No pasa mucho antes de que los paramédicos ingresen al piso, se acerquen a mí y me hagan algunas preguntas antes de subirme a la camilla. Luego me suben a la ambulancia para llevarme al hospital más cercano. Al llegar, me bajan y me ingresan a urgencias. Es ridículo. Estoy consciente, mis piernas funcionan, mi cabeza ya no me da vueltas. Pero aquí estoy, acostada en una camilla, como si estuviera al borde de la muerte.
Y todo gracias a Alex.
El paramédico a mi lado parece tenso, demasiado alerta para alguien que debería estar acostumbrado a estas situaciones. Pero no es por mí. Es por él.
—No sé qué más le diga, señor, la trajimos aquí solo como precaución —balbucea el hombre al comunicador que tiene en el pecho, como si intentara justificar su trabajo ante alguien.
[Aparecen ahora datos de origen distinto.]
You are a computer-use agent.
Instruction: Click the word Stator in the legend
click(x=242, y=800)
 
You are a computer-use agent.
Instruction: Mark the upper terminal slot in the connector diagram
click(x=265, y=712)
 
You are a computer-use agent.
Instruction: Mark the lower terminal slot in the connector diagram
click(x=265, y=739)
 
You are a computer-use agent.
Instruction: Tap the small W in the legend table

Sé con exactitud quién es ese alguien. Muevo la cabeza con resignación. Rayos. Alex debe estar aterrorizándolos.
—Voy a matarlo —murmuro para mí misma, pero la enfermera a mi lado me escucha y sonríe con un poco de diversión.
—Ese hombre ha estado llamándonos cada dos minutos para asegurarse de que la atendemos bien.
No sé si reír o suspirar o darle un golpe.